Poligami? Hmm...
Sebenernya ngerasa nggak pantes lah nulisin kayak ginian, orang nikah aja belum, jadi pasti bakal ada orang yang nyinyirin tulisan ini, "Kamu bisa nulis ini kan karena kamu belum ngerasain," dan lain sebagainya.
Tapi belakangan isu ini muncul lagi dengan santernya, padahal dari dulu perdebatannya juga gitu terus. Dan yang bikin gue sesak dada, itu karena habis itu pada mencaci ajaran Islam.
Mungkin tulisan ini juga bisa jadi bahan pertimbangan lah, kalau-kalau ada yang lagi kepoin gue sebelum ta'aruf ntar, atau kalau pas ta'arufan masalah ini diangkat lagi, jadi gue tinggal sodorin artikel ini aja. Hahaha... Dan kalau ternyata gak setuju sama opini gue ini, silakan mundur teratur sebelum ngajuin proposal ke gue. Hohoho.

Data Masukan:
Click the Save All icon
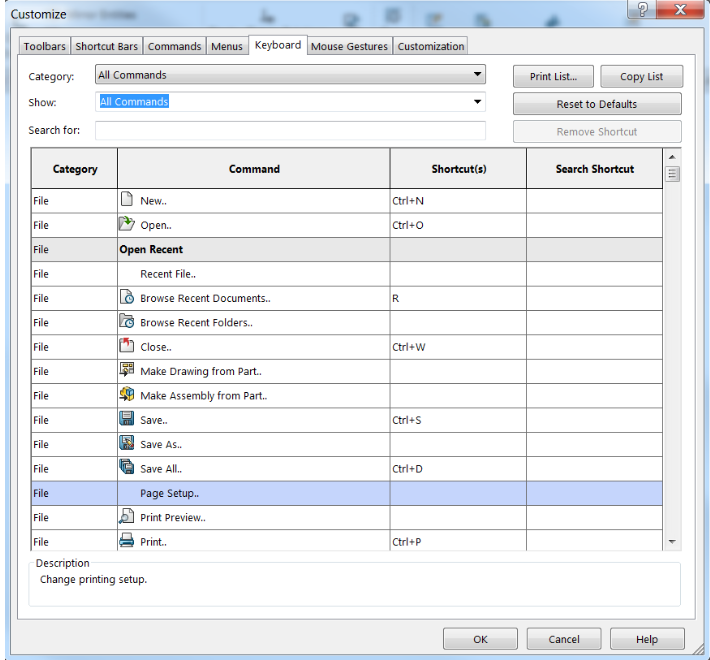This screenshot has height=660, width=710. pyautogui.click(x=127, y=468)
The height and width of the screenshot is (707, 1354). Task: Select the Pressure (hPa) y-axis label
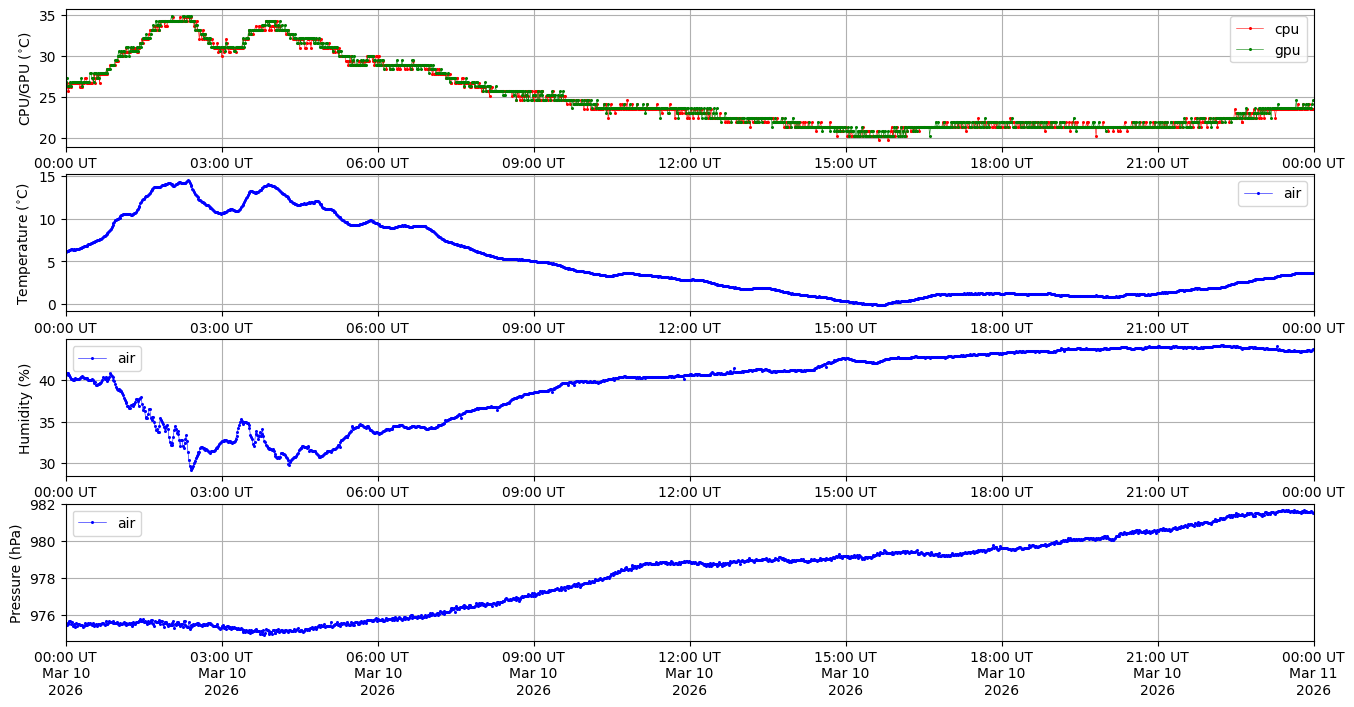tap(16, 573)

Arahan Singkat 1:
Jawablah pertanyaan berikut berdasarkan tulisan tentang poligami di atas.
(a) Komentar apa yang menurut penulis akan dilontarkan orang yang nyinyir terhadap tulisannya?
(b) Apa yang membuat penulis merasa sesak dada?
(c) Apa yang disarankan penulis kepada orang yang tidak setuju dengan opininya?
Arahan Singkat 2:
Perbarui bagian tulisan tentang poligami di atas, antara "Tapi belakangan isu" dan "ke gue. Hohoho.", termasuk kedua ujungnya, dengan mengganti "artikel" menjadi "catatan".
Arahan Singkat 3:
Tuliskan lanjutan tulisan tentang poligami di atas, dimulai setelah kalimat terakhirnya.

Hasil Latihan 1:
(a) Komentarnya adalah "Kamu bisa nulis ini kan karena kamu belum ngerasain."
(b) Penulis merasa sesak dada karena setelah isu ini muncul, orang-orang mencaci ajaran Islam.
(c) Penulis menyarankan mereka untuk mundur teratur sebelum mengajukan proposal kepadanya.

Hasil Latihan 2:
Tapi belakangan isu ini muncul lagi dengan santernya, padahal dari dulu perdebatannya juga gitu terus. Dan yang bikin gue sesak dada, itu karena habis itu pada mencaci ajaran Islam.
Mungkin tulisan ini juga bisa jadi bahan pertimbangan lah, kalau-kalau ada yang lagi kepoin gue sebelum ta'aruf ntar, atau kalau pas ta'arufan masalah ini diangkat lagi, jadi gue tinggal sodorin catatan ini aja. Hahaha... Dan kalau ternyata gak setuju sama opini gue ini, silakan mundur teratur sebelum ngajuin proposal ke gue. Hohoho.

Hasil Latihan 3:
* * *
Poligami, sebetulnya ini istilah umum untuk laki-laki dan perempuan yang punya spouse lebih dari 1 pada saat bersamaan (according to KBBI: sistem perkawinan yang membolehkan seseorang mempunyai istri atau suami lebih dari satu orang). Kalau laki-laki yang punya istri more than one disebutnya poligini, kalau perempuan yang bersuami banyak disebut poliandri. Tapi berhubung istilah poligami lebih populer untuk laki-laki yang beristri lebih dari satu dalam satu waktu, okelah, pada tulisan ini, poligami berarti seperti itu.
Gue nggak pernah dalam posisi setuju atau tidak setuju soal poligami. Bagi gue, hukum poligami sama seperti nikah, yang bisa jadi wajib, sunnah, makrukh, maupun haram. Tergantung situasi dan kondisi. Sedikit berbeda sih, soalnya kalau menikah (sekali) itu kan secara umum sunnah, bahkan sampai "diancam" Rasulullah kalau berniat nggak pernah menikah bukan termasuk ummat beliau. Sementara poligami, emang ada dalil yang mengatakan kalau enggak poligami itu bukan termasuk ummat beliau?
Di sini titik poin yang paling penting menurut gue. Orang, terutama laki-laki, sering menyebut poligami sebagai sunnah. Padahal, sunnah berarti kalau dikerjakan dapet pahala, ditinggalkan termasuk orang yang RUGI. Bukan rugi karena masalah duniawi, tapi masalah ukhrawi.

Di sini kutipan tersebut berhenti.